To overcome these difficulties, UV irradiation experiments were performed with ergosterol and vitamin D2. A rather long irradiation time was chosen in order to generate a high variety of isomeric photoproducts in sufficient amounts. Reaction products were investigated by high-performance liquid chromatography (HPLC) with diode array detector (DAD) and gas chromatography with mass spectrometry (GC/MS). In addition, HPLC with circular dichroism (CD) detection was used for the first time in this research area. Selected compounds were isolated by repeated HPLC fractionation and analyzed by 1H NMR.

Materials and methods

Chemicals and standards

Pyridine (> 99% puriss.), ergosterol (≥ 95%), and vitamin D2 (CRM ≥ 99%) were from Sigma-Aldrich (Darmstadt, Germany). Previtamin D2, lumisterol2 (97%), and 5,6-trans vitamin D2 (95%)—the subscript number “2” refers to the same side chain substitution as in vitamin D2—were from Santa Cruz Biotechnology (Dallas, TX, USA). Tachysterol2 (> 90%) was from Toronto Research Chemicals (North York, Canada). 5α-cholestane (98%) was from Acros Organics (Geel, Belgium). Methanol, ethanol, and n-hexane (all HPLC grade) were from Th. Geyer (Renningen, Germany). Acetonitrile (> 99.5%) was from Bernd Kraft (Duisburg, Germany). The silylation reagent Silyl 991 (N,O-bis(trimethylsilyl)-trifluoroacetamide and trimethylchlorosilane (TMCS), 99:1 (v/v)) was from Macherey–Nagel (Karlsruhe, Germany). Double distilled water was from the in-house system of the University of Hohenheim (Stuttgart, Germany).
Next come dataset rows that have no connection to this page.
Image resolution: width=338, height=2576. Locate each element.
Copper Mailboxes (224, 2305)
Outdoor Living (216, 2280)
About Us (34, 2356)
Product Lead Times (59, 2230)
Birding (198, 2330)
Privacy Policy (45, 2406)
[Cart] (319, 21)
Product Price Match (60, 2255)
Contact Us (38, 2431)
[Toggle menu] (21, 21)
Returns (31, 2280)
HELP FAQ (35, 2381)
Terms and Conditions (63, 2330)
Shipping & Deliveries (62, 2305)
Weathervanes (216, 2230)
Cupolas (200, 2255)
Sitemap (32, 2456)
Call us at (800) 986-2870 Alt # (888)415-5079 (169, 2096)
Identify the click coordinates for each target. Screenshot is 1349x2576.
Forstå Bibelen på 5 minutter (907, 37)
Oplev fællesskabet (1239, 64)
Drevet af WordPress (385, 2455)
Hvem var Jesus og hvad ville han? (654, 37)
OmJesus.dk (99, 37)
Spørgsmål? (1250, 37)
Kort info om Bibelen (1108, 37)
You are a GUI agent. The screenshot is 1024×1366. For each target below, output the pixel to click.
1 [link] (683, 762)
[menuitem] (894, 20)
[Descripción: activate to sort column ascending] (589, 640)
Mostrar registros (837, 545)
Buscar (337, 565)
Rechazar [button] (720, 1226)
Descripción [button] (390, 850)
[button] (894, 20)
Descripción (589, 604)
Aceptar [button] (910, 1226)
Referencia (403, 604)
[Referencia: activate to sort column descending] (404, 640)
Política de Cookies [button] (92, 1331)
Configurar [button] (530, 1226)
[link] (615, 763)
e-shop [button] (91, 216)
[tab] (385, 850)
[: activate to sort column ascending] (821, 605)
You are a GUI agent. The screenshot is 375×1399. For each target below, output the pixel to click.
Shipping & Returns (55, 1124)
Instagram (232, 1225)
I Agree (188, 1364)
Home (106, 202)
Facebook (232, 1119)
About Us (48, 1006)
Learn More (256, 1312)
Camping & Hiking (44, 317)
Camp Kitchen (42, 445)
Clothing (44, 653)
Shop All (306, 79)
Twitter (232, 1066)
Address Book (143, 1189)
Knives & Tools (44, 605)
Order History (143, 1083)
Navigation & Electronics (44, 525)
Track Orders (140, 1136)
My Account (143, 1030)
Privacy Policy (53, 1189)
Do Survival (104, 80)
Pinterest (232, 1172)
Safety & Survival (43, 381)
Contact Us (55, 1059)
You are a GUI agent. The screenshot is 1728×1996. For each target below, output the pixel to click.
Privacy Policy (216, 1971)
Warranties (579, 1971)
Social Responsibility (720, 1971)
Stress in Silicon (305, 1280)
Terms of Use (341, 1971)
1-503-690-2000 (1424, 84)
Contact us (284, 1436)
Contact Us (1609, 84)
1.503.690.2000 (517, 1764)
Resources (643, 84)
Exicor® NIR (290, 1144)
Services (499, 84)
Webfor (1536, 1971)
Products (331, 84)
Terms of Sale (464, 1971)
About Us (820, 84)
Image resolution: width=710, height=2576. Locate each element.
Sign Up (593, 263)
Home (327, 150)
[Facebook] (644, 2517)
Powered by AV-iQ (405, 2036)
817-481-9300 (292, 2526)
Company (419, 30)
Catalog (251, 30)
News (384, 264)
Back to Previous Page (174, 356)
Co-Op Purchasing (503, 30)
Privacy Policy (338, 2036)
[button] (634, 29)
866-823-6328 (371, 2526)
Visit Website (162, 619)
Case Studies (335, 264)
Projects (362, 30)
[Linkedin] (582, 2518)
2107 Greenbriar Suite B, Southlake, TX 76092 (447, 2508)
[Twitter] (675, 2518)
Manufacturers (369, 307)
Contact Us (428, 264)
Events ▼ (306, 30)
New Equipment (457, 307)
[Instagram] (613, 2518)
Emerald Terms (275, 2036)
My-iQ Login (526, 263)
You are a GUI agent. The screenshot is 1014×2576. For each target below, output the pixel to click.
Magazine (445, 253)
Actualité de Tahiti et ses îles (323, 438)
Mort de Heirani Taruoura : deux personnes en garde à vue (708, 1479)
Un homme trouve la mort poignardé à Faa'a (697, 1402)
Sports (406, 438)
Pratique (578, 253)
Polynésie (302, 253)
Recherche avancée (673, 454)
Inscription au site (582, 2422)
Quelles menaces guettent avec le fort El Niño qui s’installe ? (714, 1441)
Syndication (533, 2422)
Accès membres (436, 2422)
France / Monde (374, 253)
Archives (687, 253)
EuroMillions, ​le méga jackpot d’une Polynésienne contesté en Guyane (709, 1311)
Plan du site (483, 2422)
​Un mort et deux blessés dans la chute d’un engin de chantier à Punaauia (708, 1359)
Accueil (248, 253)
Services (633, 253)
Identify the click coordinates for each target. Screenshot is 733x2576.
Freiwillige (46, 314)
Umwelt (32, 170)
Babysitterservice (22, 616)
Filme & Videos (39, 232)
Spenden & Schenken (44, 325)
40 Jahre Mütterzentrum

Irradiation of standard solutions ergosterol and vitamin D2

UV lamps (n = 2) with a main emission line of λmax = 310 nm were from Waldmann (Villingen-Schwenningen, Germany). The distance between the two UV lamps and samples was 30 cm, respectively. Standard solutions of ergosterol and vitamin D2 were prepared in ethanol (1 mg/mL, respectively) and placed in UV transmitting quartz glass vessels. Initial experiments with different exposure times showed that a long irradiation time of 60 min was best suited to generate relatively high amounts and a high variety of photoproducts. Therefore, standard solutions were irradiated for 60 min except in the case of preparative HPLC fractionation and subsequent 1H NMR analysis (90 min irradiation time).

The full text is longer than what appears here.